--- TEKS BACAAN ---
◇ ◇ ◇ ◇

Search This Blog

Tuesday, January 7, 2025

Project Bike; Yamaha Jupiter-Z 2004; Bore Up Spec 54mm Part-2

Ketika part-2 ini dibuat, Desember 2024, kita sudah memasuki musim hujan guys. Perubahan cuaca yang ekstrim di sebagian besar wilayah Indonesia, dari udara panas menyengat di siang hari maupun gerah di malam hari menjadi angina kencang dan hujan lebat di November dan Desember ini. Tambahkan kewaspadaan saat berkendara saat cuaca hujan, tambahkan item resiko seperti; jalan licin, pohon tumbang atau banjir dan genangan air yang dapat merusak mesin ataupun menutup gorong-gorong, lubang jalan hingga sungai.

Dan… yes… saya jatuh sakit hahaha, walau sekedar flu tapi kadang cukup mengganggu aktivitas kita sehari-hari ya kan? Untungnya project sudah selesai jadi saya hanya perlu melakukan “summary” pada artikel ini yang mana ini juga bisa menjadi “obat” buat saya, writing and automotive… dua hal yang menjadi pelepas stress saya.

Nah, seperti yang terakhir kita bahas terakhir di part-1; https://9-engineering.blogspot.com/2025/01/project-bike-yamaha-jupiter-z-2004-bore.html


Setelah kita lepas pistonya, inilah penampakanya dibandingkan dengan piston yang baru. Kiri; merupakan tampilan piston yang lama, berukuran 52mm, dome standard dengan pemakaian 1 tahun atau sekitar 17.000 kilometer lebih, nah ini permukaan area bakarnya kotor dan berkerak karena berbagai hal; selain pemakaian dan karburator 24mm yang mana setting-an bensin menjadi lebih kaya, juga karena saya open filter atau tidak memasang filter, sehingga kotoran dari luar lebih mudah masuk ke ruang bakar, apalagi karburator sudah mengarah keluar ke samping guys hehe. Sebelah kanan adalah penampakan piston yang baru, berukuran 54mm, dome jenong dengan sedikit custom coakan klep sedikit diperdalam dan potong buntut piston agar tidak terkena kruk-as, jelas piston masih terlihat sangat bersih dikarenakan belum dipakai.

◇ ◇ ◇ ◇

--- ISI DATA ---
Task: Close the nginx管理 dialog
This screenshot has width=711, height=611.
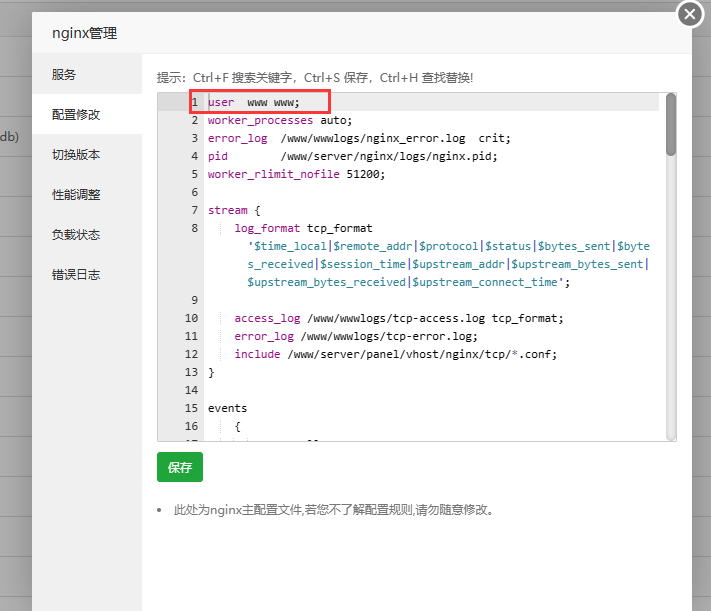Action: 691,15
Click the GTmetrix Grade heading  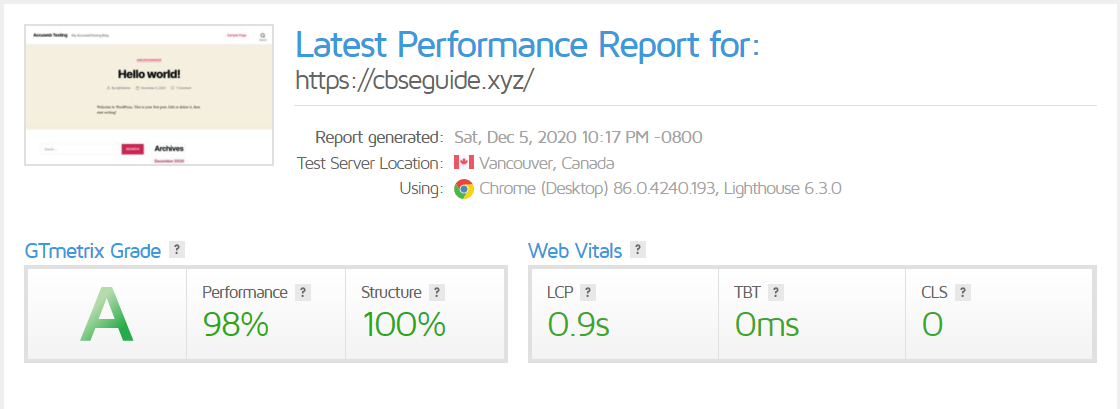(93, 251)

◇ ◇ ◇ ◇

--- TUGAS TERTULIS ---
A - Tolong sebutkan semua penyebab permukaan area bakar piston lama menjadi kotor dan berkerak menurut teks bacaan.
B - Menurut teks bacaan, sudah berapa lama dan berapa jauh piston lama dipakai?

--- HASIL PER TUGAS ---
A -
- Pemakaian
- Karburator 24mm yang membuat setting-an bensin lebih kaya
- Open filter atau tidak memasang filter, sehingga kotoran dari luar lebih mudah masuk ke ruang bakar

B - Sekitar 1 tahun, atau sekitar 17.000 kilometer lebih.